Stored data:
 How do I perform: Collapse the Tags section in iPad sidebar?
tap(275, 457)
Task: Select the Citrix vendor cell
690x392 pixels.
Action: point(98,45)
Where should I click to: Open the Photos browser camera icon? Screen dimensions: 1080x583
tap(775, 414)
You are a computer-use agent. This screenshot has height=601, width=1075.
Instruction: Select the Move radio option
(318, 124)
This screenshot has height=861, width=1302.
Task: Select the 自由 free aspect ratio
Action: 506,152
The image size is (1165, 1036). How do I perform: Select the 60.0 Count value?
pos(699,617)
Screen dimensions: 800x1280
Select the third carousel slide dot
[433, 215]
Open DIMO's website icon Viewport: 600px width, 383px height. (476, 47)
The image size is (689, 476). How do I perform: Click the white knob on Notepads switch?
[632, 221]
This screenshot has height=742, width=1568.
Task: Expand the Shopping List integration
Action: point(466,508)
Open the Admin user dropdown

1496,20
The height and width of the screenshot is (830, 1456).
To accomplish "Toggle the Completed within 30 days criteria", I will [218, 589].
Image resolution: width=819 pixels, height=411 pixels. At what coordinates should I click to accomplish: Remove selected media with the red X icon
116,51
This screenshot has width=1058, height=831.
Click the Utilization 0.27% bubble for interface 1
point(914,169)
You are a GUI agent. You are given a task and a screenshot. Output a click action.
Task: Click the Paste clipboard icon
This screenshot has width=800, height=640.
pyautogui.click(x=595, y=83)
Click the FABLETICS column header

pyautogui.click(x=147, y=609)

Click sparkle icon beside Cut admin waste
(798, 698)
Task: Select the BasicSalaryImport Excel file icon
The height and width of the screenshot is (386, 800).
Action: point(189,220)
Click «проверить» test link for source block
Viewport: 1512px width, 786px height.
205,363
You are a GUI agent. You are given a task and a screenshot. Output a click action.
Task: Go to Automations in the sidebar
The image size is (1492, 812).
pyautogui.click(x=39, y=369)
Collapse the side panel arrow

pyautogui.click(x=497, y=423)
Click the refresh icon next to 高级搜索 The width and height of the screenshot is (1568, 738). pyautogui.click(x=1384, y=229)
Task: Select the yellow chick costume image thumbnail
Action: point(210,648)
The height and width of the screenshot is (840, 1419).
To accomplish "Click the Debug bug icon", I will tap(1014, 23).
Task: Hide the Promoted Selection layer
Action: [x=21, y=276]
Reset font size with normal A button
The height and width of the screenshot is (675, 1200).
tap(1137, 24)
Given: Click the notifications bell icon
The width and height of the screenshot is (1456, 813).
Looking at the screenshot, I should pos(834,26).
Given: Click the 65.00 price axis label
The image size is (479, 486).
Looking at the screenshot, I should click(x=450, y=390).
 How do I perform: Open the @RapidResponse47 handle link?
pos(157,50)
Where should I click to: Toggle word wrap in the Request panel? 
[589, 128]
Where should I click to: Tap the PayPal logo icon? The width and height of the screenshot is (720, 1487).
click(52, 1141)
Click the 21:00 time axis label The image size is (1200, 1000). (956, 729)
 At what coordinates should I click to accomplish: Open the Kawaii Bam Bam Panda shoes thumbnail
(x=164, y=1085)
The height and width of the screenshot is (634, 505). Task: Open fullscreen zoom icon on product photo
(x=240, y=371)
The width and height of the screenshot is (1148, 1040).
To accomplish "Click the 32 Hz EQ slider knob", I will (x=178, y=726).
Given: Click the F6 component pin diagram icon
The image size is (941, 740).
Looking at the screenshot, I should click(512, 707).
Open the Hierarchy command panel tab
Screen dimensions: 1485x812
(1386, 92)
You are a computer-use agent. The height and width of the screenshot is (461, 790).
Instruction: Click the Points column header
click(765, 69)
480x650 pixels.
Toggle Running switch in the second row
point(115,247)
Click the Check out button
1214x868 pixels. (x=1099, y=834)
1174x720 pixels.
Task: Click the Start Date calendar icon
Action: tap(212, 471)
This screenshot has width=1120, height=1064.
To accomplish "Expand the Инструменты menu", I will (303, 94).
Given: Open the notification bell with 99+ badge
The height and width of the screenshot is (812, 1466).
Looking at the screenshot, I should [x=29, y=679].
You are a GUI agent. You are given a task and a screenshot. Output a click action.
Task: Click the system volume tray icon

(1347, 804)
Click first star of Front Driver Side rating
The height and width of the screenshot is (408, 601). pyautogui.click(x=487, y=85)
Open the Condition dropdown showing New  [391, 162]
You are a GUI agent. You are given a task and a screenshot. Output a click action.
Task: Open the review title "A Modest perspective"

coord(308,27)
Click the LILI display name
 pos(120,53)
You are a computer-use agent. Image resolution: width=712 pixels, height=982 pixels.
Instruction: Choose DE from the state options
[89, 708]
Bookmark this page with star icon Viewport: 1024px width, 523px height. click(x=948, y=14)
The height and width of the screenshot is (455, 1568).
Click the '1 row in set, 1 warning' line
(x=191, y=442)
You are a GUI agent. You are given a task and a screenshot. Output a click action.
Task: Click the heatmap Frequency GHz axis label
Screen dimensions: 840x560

- AIM OF THE EXERCISE -
Reproduce all of the data above line for line, with no changes.

- WORKED ANSWER -
 How do I perform: Collapse the Tags section in iPad sidebar?
tap(275, 457)
Task: Select the Citrix vendor cell
690x392 pixels.
Action: point(98,45)
Where should I click to: Open the Photos browser camera icon? Screen dimensions: 1080x583
tap(775, 414)
You are a computer-use agent. This screenshot has height=601, width=1075.
Instruction: Select the Move radio option
(318, 124)
This screenshot has height=861, width=1302.
Task: Select the 自由 free aspect ratio
Action: 506,152
The image size is (1165, 1036). How do I perform: Select the 60.0 Count value?
pos(699,617)
Screen dimensions: 800x1280
Select the third carousel slide dot
[433, 215]
Open DIMO's website icon Viewport: 600px width, 383px height. (476, 47)
The image size is (689, 476). How do I perform: Click the white knob on Notepads switch?
[632, 221]
This screenshot has height=742, width=1568.
Task: Expand the Shopping List integration
Action: point(466,508)
Open the Admin user dropdown

1496,20
The height and width of the screenshot is (830, 1456).
To accomplish "Toggle the Completed within 30 days criteria", I will [218, 589].
Image resolution: width=819 pixels, height=411 pixels. At what coordinates should I click to accomplish: Remove selected media with the red X icon
116,51
This screenshot has width=1058, height=831.
Click the Utilization 0.27% bubble for interface 1
point(914,169)
You are a GUI agent. You are given a task and a screenshot. Output a click action.
Task: Click the Paste clipboard icon
This screenshot has width=800, height=640.
pyautogui.click(x=595, y=83)
Click the FABLETICS column header

pyautogui.click(x=147, y=609)

Click sparkle icon beside Cut admin waste
(798, 698)
Task: Select the BasicSalaryImport Excel file icon
The height and width of the screenshot is (386, 800).
Action: point(189,220)
Click «проверить» test link for source block
Viewport: 1512px width, 786px height.
205,363
You are a GUI agent. You are given a task and a screenshot. Output a click action.
Task: Go to Automations in the sidebar
The image size is (1492, 812).
pyautogui.click(x=39, y=369)
Collapse the side panel arrow

pyautogui.click(x=497, y=423)
Click the refresh icon next to 高级搜索 The width and height of the screenshot is (1568, 738). pyautogui.click(x=1384, y=229)
Task: Select the yellow chick costume image thumbnail
Action: point(210,648)
The height and width of the screenshot is (840, 1419).
To accomplish "Click the Debug bug icon", I will tap(1014, 23).
Task: Hide the Promoted Selection layer
Action: [x=21, y=276]
Reset font size with normal A button
The height and width of the screenshot is (675, 1200).
tap(1137, 24)
Given: Click the notifications bell icon
The width and height of the screenshot is (1456, 813).
Looking at the screenshot, I should pos(834,26).
Given: Click the 65.00 price axis label
The image size is (479, 486).
Looking at the screenshot, I should click(x=450, y=390).
 How do I perform: Open the @RapidResponse47 handle link?
pos(157,50)
Where should I click to: Toggle word wrap in the Request panel? 
[589, 128]
Where should I click to: Tap the PayPal logo icon? The width and height of the screenshot is (720, 1487).
click(52, 1141)
Click the 21:00 time axis label The image size is (1200, 1000). (956, 729)
 At what coordinates should I click to accomplish: Open the Kawaii Bam Bam Panda shoes thumbnail
(x=164, y=1085)
The height and width of the screenshot is (634, 505). Task: Open fullscreen zoom icon on product photo
(x=240, y=371)
The width and height of the screenshot is (1148, 1040).
To accomplish "Click the 32 Hz EQ slider knob", I will (x=178, y=726).
Given: Click the F6 component pin diagram icon
The image size is (941, 740).
Looking at the screenshot, I should click(512, 707).
Open the Hierarchy command panel tab
Screen dimensions: 1485x812
(1386, 92)
You are a computer-use agent. The height and width of the screenshot is (461, 790).
Instruction: Click the Points column header
click(765, 69)
480x650 pixels.
Toggle Running switch in the second row
point(115,247)
Click the Check out button
1214x868 pixels. (x=1099, y=834)
1174x720 pixels.
Task: Click the Start Date calendar icon
Action: tap(212, 471)
This screenshot has width=1120, height=1064.
To accomplish "Expand the Инструменты menu", I will (303, 94).
Given: Open the notification bell with 99+ badge
The height and width of the screenshot is (812, 1466).
Looking at the screenshot, I should [x=29, y=679].
You are a GUI agent. You are given a task and a screenshot. Output a click action.
Task: Click the system volume tray icon

(1347, 804)
Click first star of Front Driver Side rating
The height and width of the screenshot is (408, 601). pyautogui.click(x=487, y=85)
Open the Condition dropdown showing New  [391, 162]
You are a GUI agent. You are given a task and a screenshot. Output a click action.
Task: Open the review title "A Modest perspective"

coord(308,27)
Click the LILI display name
 pos(120,53)
You are a computer-use agent. Image resolution: width=712 pixels, height=982 pixels.
Instruction: Choose DE from the state options
[89, 708]
Bookmark this page with star icon Viewport: 1024px width, 523px height. click(x=948, y=14)
The height and width of the screenshot is (455, 1568).
Click the '1 row in set, 1 warning' line
(x=191, y=442)
You are a GUI agent. You are given a task and a screenshot. Output a click action.
Task: Click the heatmap Frequency GHz axis label
Screen dimensions: 840x560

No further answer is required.